Period Costs vs Product costs

When preparing a balance sheet and an income statement, companies need


to classify their costs as product costs or period costs.

The matching principle is based on the accrual concept that costs incurred
to generate a particular revenue should be recognized as expenses in the
same period that the revenue is recognized.
Product Costs

• product costs include all costs involved in acquiring or making a product.

• In the case of manufactured goods, these costs consist of direct materials, direct
labor, and manufacturing overhead.
• Product costs “attach” to units of product as the goods are purchased or
manufactured, and they remain attached as the goods go into inventory awaiting
sale.
These costs do not become expenses until the company sells the finished goods
inventory. At that point, the company records the expense as cost of goods sold.

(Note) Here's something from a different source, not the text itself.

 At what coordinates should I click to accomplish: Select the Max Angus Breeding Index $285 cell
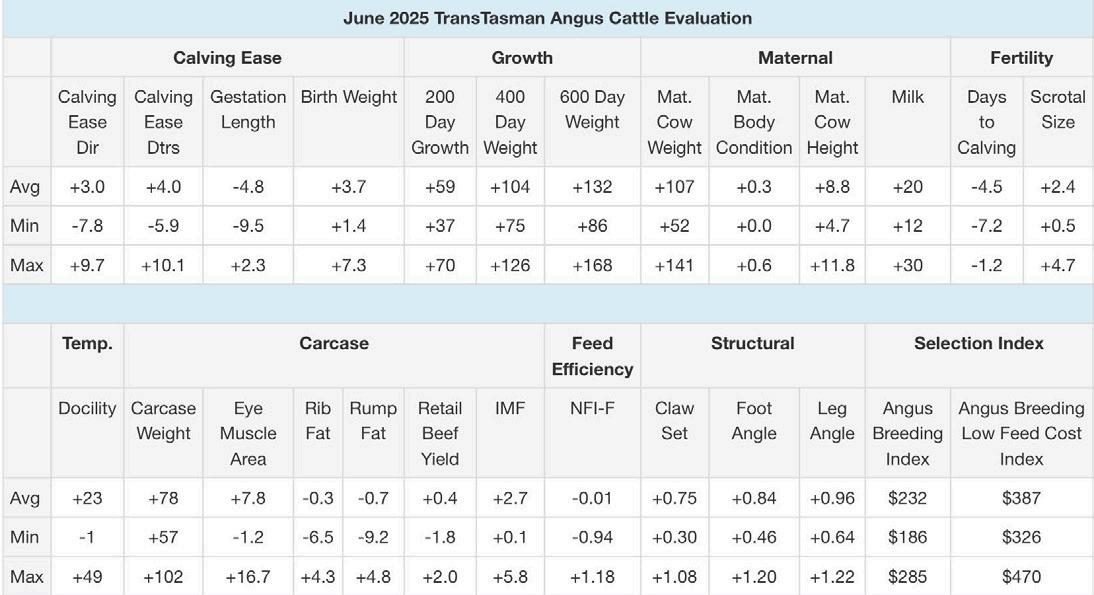(908, 577)
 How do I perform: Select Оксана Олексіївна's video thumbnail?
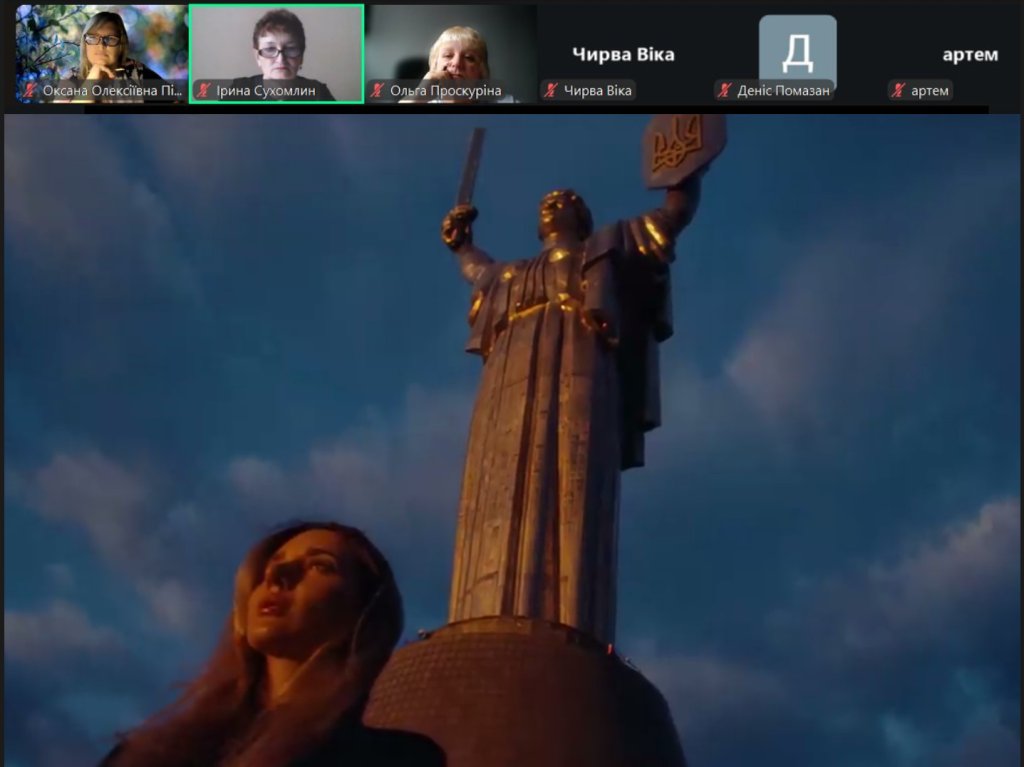pos(101,45)
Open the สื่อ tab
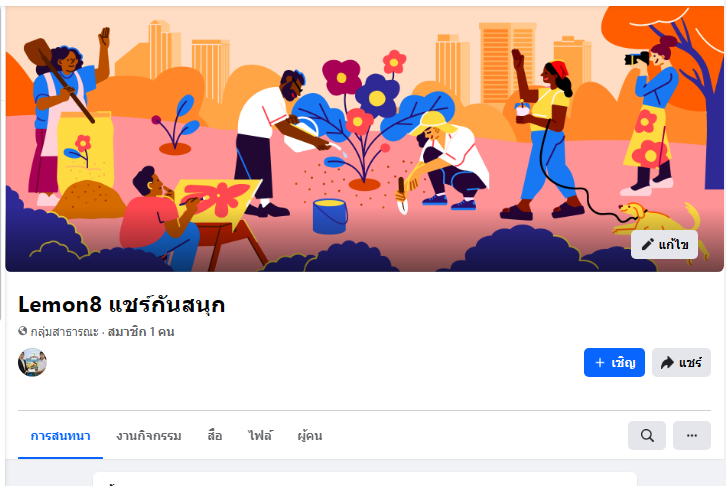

Product costs are initially assigned to an inventory account on the balance sheet.
When the goods are sold, the costs are released from inventory as expenses
(typically called cost of goods sold) and matched against sales revenue on the
income statement.
Because product costs are initially assigned to inventories, they are also known as
inventoriable costs .
Period Costs

• Period costs are all the costs that are not product costs.
• All selling and administrative expenses are treated as period costs. For
example, sales commissions, advertising, executive salaries, public relations,
and the rental costs of administrative offices are all period costs.
• Period costs are not included as part of the cost of either purchased or
manufactured goods; instead, period costs are expensed on the income
statement in the period in which they are incurred using the usual rules of
accrual accounting
Prime Cost and Conversion Cost

Prime cost is the sum of direct materials cost and direct labor cost.

Conversion cost is the sum of direct labor cost and manufacturing overhead
cost.

The term conversion cost is used to describe direct labor and


manufacturing overhead because these costs are incurred to convert
materials into the finished product.